Description of the task: Write out every record in full, keeping each character exactly as it is.

Extracted material:
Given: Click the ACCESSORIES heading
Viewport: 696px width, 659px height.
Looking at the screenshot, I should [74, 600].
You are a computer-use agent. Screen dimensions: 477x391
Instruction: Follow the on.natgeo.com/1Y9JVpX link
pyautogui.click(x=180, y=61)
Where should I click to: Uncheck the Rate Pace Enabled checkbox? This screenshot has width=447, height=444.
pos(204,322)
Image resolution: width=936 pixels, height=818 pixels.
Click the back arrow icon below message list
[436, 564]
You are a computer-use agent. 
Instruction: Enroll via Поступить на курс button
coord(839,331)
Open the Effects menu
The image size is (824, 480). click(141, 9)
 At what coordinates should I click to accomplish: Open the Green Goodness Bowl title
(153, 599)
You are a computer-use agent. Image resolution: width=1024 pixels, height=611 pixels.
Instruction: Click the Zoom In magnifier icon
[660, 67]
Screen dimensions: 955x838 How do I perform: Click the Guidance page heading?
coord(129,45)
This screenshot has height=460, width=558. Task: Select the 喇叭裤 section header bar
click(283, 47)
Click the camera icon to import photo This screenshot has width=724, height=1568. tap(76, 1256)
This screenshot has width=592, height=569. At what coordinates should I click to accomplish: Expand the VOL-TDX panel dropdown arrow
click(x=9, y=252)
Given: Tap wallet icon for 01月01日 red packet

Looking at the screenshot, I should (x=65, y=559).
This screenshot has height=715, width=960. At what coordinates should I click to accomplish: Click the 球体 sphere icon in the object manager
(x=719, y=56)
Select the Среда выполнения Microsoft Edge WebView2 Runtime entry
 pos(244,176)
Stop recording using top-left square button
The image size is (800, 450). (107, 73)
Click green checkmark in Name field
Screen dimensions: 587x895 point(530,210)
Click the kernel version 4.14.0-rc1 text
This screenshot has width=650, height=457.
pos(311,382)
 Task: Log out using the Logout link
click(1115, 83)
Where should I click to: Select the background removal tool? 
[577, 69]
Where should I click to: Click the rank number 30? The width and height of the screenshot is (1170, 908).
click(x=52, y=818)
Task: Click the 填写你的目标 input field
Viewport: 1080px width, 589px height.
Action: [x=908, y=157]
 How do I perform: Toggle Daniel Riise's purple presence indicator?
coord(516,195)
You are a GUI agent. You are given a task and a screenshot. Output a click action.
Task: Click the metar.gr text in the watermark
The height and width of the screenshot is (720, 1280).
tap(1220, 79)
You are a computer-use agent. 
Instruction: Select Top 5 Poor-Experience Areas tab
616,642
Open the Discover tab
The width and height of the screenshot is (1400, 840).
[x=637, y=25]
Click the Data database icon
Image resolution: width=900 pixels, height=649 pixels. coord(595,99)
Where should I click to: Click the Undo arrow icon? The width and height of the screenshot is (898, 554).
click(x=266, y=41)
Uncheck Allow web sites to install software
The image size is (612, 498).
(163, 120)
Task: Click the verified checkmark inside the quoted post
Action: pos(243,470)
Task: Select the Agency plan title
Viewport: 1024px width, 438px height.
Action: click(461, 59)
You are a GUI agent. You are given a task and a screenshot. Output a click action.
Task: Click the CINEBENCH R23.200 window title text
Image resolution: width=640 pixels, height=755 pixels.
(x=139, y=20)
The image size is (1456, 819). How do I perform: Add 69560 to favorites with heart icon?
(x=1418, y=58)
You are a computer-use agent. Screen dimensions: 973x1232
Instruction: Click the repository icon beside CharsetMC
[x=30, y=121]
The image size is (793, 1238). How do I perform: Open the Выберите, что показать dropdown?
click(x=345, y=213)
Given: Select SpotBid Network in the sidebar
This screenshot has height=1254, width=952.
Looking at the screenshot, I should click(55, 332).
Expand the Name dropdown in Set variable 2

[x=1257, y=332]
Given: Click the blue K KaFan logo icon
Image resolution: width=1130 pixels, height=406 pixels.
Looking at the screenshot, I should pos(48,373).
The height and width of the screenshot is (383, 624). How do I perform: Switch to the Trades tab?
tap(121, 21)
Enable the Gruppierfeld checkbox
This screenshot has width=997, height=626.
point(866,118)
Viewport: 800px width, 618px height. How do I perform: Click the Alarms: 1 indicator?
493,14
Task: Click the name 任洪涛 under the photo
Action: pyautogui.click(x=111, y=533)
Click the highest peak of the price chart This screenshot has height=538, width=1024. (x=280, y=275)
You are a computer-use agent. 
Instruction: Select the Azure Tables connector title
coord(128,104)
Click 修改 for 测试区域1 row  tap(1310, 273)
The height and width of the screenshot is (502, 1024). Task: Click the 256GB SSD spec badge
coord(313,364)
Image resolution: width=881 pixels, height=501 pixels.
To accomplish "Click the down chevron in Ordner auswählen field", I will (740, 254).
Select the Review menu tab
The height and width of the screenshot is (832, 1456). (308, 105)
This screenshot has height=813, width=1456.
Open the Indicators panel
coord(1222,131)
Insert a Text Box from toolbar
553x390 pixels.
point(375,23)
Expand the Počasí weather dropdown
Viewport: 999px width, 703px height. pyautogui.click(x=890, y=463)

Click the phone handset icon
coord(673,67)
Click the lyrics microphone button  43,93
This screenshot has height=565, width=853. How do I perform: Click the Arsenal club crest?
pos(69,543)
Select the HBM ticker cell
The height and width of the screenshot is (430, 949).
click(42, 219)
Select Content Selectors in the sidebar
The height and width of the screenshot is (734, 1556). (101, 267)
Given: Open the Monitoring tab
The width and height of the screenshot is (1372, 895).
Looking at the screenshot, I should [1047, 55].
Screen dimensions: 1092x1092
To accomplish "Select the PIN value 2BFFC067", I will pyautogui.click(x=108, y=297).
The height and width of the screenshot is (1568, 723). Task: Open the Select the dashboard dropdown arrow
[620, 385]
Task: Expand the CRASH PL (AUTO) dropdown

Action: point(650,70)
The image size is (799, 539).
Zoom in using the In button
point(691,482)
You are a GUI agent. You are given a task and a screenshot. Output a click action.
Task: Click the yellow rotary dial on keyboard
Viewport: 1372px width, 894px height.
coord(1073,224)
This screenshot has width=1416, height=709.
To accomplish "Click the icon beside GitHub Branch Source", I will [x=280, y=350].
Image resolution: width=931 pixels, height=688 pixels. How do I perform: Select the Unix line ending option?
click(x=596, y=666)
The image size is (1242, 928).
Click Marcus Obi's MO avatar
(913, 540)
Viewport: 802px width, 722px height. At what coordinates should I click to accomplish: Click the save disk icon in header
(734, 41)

Your response:
Given: Click the ACCESSORIES heading
Viewport: 696px width, 659px height.
Looking at the screenshot, I should [74, 600].
You are a computer-use agent. Screen dimensions: 477x391
Instruction: Follow the on.natgeo.com/1Y9JVpX link
pyautogui.click(x=180, y=61)
Where should I click to: Uncheck the Rate Pace Enabled checkbox? This screenshot has width=447, height=444.
pos(204,322)
Image resolution: width=936 pixels, height=818 pixels.
Click the back arrow icon below message list
[436, 564]
You are a computer-use agent. 
Instruction: Enroll via Поступить на курс button
coord(839,331)
Open the Effects menu
The image size is (824, 480). click(141, 9)
 At what coordinates should I click to accomplish: Open the Green Goodness Bowl title
(153, 599)
You are a computer-use agent. Image resolution: width=1024 pixels, height=611 pixels.
Instruction: Click the Zoom In magnifier icon
[660, 67]
Screen dimensions: 955x838 How do I perform: Click the Guidance page heading?
coord(129,45)
This screenshot has height=460, width=558. Task: Select the 喇叭裤 section header bar
click(283, 47)
Click the camera icon to import photo This screenshot has width=724, height=1568. tap(76, 1256)
This screenshot has width=592, height=569. At what coordinates should I click to accomplish: Expand the VOL-TDX panel dropdown arrow
click(x=9, y=252)
Given: Tap wallet icon for 01月01日 red packet

Looking at the screenshot, I should (x=65, y=559).
This screenshot has height=715, width=960. At what coordinates should I click to accomplish: Click the 球体 sphere icon in the object manager
(x=719, y=56)
Select the Среда выполнения Microsoft Edge WebView2 Runtime entry
 pos(244,176)
Stop recording using top-left square button
The image size is (800, 450). (107, 73)
Click green checkmark in Name field
Screen dimensions: 587x895 point(530,210)
Click the kernel version 4.14.0-rc1 text
This screenshot has width=650, height=457.
pos(311,382)
 Task: Log out using the Logout link
click(1115, 83)
Where should I click to: Select the background removal tool? 
[577, 69]
Where should I click to: Click the rank number 30? The width and height of the screenshot is (1170, 908).
click(x=52, y=818)
Task: Click the 填写你的目标 input field
Viewport: 1080px width, 589px height.
Action: [x=908, y=157]
 How do I perform: Toggle Daniel Riise's purple presence indicator?
coord(516,195)
You are a GUI agent. You are given a task and a screenshot. Output a click action.
Task: Click the metar.gr text in the watermark
The height and width of the screenshot is (720, 1280).
tap(1220, 79)
You are a computer-use agent. 
Instruction: Select Top 5 Poor-Experience Areas tab
616,642
Open the Discover tab
The width and height of the screenshot is (1400, 840).
[x=637, y=25]
Click the Data database icon
Image resolution: width=900 pixels, height=649 pixels. coord(595,99)
Where should I click to: Click the Undo arrow icon? The width and height of the screenshot is (898, 554).
click(x=266, y=41)
Uncheck Allow web sites to install software
The image size is (612, 498).
(163, 120)
Task: Click the verified checkmark inside the quoted post
Action: pos(243,470)
Task: Select the Agency plan title
Viewport: 1024px width, 438px height.
Action: click(461, 59)
You are a GUI agent. You are given a task and a screenshot. Output a click action.
Task: Click the CINEBENCH R23.200 window title text
Image resolution: width=640 pixels, height=755 pixels.
(x=139, y=20)
The image size is (1456, 819). How do I perform: Add 69560 to favorites with heart icon?
(x=1418, y=58)
You are a computer-use agent. Screen dimensions: 973x1232
Instruction: Click the repository icon beside CharsetMC
[x=30, y=121]
The image size is (793, 1238). How do I perform: Open the Выберите, что показать dropdown?
click(x=345, y=213)
Given: Select SpotBid Network in the sidebar
This screenshot has height=1254, width=952.
Looking at the screenshot, I should click(55, 332).
Expand the Name dropdown in Set variable 2

[x=1257, y=332]
Given: Click the blue K KaFan logo icon
Image resolution: width=1130 pixels, height=406 pixels.
Looking at the screenshot, I should pos(48,373).
The height and width of the screenshot is (383, 624). How do I perform: Switch to the Trades tab?
tap(121, 21)
Enable the Gruppierfeld checkbox
This screenshot has width=997, height=626.
point(866,118)
Viewport: 800px width, 618px height. How do I perform: Click the Alarms: 1 indicator?
493,14
Task: Click the name 任洪涛 under the photo
Action: pyautogui.click(x=111, y=533)
Click the highest peak of the price chart This screenshot has height=538, width=1024. (x=280, y=275)
You are a computer-use agent. 
Instruction: Select the Azure Tables connector title
coord(128,104)
Click 修改 for 测试区域1 row  tap(1310, 273)
The height and width of the screenshot is (502, 1024). Task: Click the 256GB SSD spec badge
coord(313,364)
Image resolution: width=881 pixels, height=501 pixels.
To accomplish "Click the down chevron in Ordner auswählen field", I will (740, 254).
Select the Review menu tab
The height and width of the screenshot is (832, 1456). (308, 105)
This screenshot has height=813, width=1456.
Open the Indicators panel
coord(1222,131)
Insert a Text Box from toolbar
553x390 pixels.
point(375,23)
Expand the Počasí weather dropdown
Viewport: 999px width, 703px height. pyautogui.click(x=890, y=463)

Click the phone handset icon
coord(673,67)
Click the lyrics microphone button  43,93
This screenshot has height=565, width=853. How do I perform: Click the Arsenal club crest?
pos(69,543)
Select the HBM ticker cell
The height and width of the screenshot is (430, 949).
click(42, 219)
Select Content Selectors in the sidebar
The height and width of the screenshot is (734, 1556). (101, 267)
Given: Open the Monitoring tab
The width and height of the screenshot is (1372, 895).
Looking at the screenshot, I should [1047, 55].
Screen dimensions: 1092x1092
To accomplish "Select the PIN value 2BFFC067", I will pyautogui.click(x=108, y=297).
The height and width of the screenshot is (1568, 723). Task: Open the Select the dashboard dropdown arrow
[620, 385]
Task: Expand the CRASH PL (AUTO) dropdown

Action: point(650,70)
The image size is (799, 539).
Zoom in using the In button
point(691,482)
You are a GUI agent. You are given a task and a screenshot. Output a click action.
Task: Click the yellow rotary dial on keyboard
Viewport: 1372px width, 894px height.
coord(1073,224)
This screenshot has width=1416, height=709.
To accomplish "Click the icon beside GitHub Branch Source", I will [x=280, y=350].
Image resolution: width=931 pixels, height=688 pixels. How do I perform: Select the Unix line ending option?
click(x=596, y=666)
The image size is (1242, 928).
Click Marcus Obi's MO avatar
(913, 540)
Viewport: 802px width, 722px height. At what coordinates should I click to accomplish: Click the save disk icon in header
(734, 41)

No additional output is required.